Two lines below mark the span: the one containing "Task: Expand the 打开(O) dropdown" and the one containing "Tap the 유안타증권". Set down both, plus every line between, exactly as they stand, and nothing else.
RECORDS SHOWN Start Marker
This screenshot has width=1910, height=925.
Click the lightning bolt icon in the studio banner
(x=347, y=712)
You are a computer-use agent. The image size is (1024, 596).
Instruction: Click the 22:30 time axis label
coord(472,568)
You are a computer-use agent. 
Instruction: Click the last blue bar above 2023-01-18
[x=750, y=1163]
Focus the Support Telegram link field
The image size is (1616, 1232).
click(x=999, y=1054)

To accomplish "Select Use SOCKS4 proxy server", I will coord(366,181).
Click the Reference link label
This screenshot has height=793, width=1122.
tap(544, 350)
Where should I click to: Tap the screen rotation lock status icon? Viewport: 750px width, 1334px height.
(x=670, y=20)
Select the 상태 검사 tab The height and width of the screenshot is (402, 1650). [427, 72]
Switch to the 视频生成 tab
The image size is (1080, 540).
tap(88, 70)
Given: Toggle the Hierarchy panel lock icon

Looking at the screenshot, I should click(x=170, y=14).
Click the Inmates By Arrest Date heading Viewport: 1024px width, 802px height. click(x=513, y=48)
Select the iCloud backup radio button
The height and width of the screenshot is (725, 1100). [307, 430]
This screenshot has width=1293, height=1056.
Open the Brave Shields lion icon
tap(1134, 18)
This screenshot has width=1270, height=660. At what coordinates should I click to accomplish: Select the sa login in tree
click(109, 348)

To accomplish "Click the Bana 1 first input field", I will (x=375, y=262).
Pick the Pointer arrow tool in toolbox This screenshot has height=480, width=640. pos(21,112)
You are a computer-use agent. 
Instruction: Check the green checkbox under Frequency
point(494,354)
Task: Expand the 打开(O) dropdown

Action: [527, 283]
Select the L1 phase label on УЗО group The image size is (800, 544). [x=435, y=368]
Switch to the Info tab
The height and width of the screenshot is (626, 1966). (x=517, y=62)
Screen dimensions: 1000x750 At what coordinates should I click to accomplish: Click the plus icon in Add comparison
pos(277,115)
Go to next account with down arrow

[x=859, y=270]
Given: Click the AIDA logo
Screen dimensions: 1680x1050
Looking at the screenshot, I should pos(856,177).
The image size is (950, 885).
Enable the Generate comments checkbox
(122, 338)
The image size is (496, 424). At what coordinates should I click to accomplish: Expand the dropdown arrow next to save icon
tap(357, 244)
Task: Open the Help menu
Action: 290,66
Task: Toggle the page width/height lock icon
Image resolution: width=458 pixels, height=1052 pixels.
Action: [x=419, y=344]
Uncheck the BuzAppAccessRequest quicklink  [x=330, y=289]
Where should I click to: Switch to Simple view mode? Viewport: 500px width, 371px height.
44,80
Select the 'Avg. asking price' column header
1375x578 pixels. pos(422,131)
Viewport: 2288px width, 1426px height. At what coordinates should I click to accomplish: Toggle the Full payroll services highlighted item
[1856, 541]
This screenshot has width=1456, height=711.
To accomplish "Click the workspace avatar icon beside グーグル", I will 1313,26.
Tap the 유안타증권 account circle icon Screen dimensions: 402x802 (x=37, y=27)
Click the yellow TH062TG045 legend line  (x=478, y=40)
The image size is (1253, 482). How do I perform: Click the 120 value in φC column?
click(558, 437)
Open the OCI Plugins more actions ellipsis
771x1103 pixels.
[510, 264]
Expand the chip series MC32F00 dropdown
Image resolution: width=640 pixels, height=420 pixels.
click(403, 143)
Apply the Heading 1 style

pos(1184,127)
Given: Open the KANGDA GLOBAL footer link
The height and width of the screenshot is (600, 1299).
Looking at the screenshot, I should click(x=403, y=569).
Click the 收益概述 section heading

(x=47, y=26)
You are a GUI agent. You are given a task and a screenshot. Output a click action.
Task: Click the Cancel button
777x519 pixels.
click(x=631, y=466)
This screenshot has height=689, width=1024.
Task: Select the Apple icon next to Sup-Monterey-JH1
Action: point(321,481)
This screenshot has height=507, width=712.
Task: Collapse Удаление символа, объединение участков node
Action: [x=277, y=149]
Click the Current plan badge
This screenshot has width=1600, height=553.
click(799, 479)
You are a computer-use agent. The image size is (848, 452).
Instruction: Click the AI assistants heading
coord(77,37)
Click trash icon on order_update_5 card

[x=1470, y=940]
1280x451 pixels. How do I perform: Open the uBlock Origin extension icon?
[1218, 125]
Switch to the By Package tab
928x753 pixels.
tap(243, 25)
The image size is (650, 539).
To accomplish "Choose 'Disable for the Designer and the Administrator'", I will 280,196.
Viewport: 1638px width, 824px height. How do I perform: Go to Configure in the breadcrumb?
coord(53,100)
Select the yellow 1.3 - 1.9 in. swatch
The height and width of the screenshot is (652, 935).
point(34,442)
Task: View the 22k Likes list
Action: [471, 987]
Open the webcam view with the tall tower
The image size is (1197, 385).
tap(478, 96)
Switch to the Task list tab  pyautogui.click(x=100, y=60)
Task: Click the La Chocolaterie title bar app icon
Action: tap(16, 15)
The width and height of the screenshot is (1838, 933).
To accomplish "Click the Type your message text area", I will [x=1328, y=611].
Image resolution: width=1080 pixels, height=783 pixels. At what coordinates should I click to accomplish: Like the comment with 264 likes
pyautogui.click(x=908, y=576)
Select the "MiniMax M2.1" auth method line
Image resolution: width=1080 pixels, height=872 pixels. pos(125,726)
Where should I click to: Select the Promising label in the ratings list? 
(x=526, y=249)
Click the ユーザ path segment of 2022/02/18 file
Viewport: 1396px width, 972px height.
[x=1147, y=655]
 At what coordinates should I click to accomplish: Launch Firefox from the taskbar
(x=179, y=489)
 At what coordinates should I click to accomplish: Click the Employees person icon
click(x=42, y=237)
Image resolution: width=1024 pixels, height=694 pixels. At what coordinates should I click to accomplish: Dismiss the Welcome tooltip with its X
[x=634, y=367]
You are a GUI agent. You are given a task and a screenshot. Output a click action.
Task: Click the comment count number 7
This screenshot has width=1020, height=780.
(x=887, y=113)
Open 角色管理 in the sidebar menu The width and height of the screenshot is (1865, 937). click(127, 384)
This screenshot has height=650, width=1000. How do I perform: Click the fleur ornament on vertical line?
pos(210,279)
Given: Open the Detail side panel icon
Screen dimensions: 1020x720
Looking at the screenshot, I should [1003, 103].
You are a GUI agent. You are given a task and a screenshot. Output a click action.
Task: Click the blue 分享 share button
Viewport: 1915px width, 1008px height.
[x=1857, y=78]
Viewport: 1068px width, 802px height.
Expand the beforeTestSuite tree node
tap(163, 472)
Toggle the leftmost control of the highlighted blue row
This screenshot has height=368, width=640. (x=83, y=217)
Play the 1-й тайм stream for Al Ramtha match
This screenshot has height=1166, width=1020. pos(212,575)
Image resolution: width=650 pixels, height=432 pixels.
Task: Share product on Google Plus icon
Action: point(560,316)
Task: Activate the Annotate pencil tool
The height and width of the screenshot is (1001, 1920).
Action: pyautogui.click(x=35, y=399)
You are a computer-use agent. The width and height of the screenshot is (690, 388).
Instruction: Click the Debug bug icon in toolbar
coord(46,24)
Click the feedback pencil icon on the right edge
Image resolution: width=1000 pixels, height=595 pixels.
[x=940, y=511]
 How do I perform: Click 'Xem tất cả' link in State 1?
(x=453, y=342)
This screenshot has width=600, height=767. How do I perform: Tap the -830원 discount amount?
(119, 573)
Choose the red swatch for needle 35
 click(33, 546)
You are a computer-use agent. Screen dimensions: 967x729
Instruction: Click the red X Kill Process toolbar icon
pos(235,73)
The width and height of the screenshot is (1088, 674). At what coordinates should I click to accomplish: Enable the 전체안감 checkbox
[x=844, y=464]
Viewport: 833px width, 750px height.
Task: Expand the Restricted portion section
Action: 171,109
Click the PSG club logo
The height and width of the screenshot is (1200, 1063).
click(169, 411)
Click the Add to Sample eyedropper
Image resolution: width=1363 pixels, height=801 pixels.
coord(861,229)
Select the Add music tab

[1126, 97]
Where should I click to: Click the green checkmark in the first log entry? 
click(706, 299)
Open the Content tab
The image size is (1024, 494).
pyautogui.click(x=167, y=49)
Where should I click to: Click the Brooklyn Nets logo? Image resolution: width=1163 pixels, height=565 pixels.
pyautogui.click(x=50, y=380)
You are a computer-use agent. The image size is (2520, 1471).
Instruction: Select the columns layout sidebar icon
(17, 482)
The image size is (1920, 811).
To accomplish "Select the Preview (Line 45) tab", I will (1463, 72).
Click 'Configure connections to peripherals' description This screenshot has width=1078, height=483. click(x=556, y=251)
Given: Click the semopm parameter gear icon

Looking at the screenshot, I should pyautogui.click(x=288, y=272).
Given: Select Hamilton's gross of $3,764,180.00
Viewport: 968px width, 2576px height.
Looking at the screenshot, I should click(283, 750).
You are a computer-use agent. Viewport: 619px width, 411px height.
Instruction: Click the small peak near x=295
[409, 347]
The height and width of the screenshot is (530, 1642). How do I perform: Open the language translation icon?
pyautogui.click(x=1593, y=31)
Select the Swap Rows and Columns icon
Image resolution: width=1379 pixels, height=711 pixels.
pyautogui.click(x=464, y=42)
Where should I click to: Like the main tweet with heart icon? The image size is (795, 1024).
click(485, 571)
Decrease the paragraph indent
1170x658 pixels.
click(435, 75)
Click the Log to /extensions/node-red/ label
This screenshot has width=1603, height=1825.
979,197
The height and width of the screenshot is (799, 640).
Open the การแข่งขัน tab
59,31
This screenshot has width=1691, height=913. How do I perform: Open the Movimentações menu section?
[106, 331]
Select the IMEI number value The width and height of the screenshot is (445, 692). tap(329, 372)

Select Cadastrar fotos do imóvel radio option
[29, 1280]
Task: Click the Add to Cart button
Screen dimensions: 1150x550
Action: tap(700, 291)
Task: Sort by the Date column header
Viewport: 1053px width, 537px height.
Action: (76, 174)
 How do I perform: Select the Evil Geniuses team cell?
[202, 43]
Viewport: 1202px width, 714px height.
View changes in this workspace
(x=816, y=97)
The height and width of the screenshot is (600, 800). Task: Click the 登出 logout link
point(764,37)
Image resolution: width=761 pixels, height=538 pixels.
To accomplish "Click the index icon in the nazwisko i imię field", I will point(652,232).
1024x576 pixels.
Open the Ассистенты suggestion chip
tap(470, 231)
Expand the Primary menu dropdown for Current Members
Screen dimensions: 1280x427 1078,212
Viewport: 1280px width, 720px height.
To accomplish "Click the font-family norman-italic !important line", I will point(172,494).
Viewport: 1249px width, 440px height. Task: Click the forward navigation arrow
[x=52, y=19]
RECORDS SHOWN End Marker
## ANSWER FOR THIS EXERCISE
Task: Expand the 打开(O) dropdown

Action: [527, 283]
Select the L1 phase label on УЗО group The image size is (800, 544). [x=435, y=368]
Switch to the Info tab
The height and width of the screenshot is (626, 1966). (x=517, y=62)
Screen dimensions: 1000x750 At what coordinates should I click to accomplish: Click the plus icon in Add comparison
pos(277,115)
Go to next account with down arrow

[x=859, y=270]
Given: Click the AIDA logo
Screen dimensions: 1680x1050
Looking at the screenshot, I should pos(856,177).
The image size is (950, 885).
Enable the Generate comments checkbox
(122, 338)
The image size is (496, 424). At what coordinates should I click to accomplish: Expand the dropdown arrow next to save icon
tap(357, 244)
Task: Open the Help menu
Action: 290,66
Task: Toggle the page width/height lock icon
Image resolution: width=458 pixels, height=1052 pixels.
Action: [x=419, y=344]
Uncheck the BuzAppAccessRequest quicklink  [x=330, y=289]
Where should I click to: Switch to Simple view mode? Viewport: 500px width, 371px height.
44,80
Select the 'Avg. asking price' column header
1375x578 pixels. pos(422,131)
Viewport: 2288px width, 1426px height. At what coordinates should I click to accomplish: Toggle the Full payroll services highlighted item
[1856, 541]
This screenshot has width=1456, height=711.
To accomplish "Click the workspace avatar icon beside グーグル", I will 1313,26.
Tap the 유안타증권 account circle icon Screen dimensions: 402x802 (x=37, y=27)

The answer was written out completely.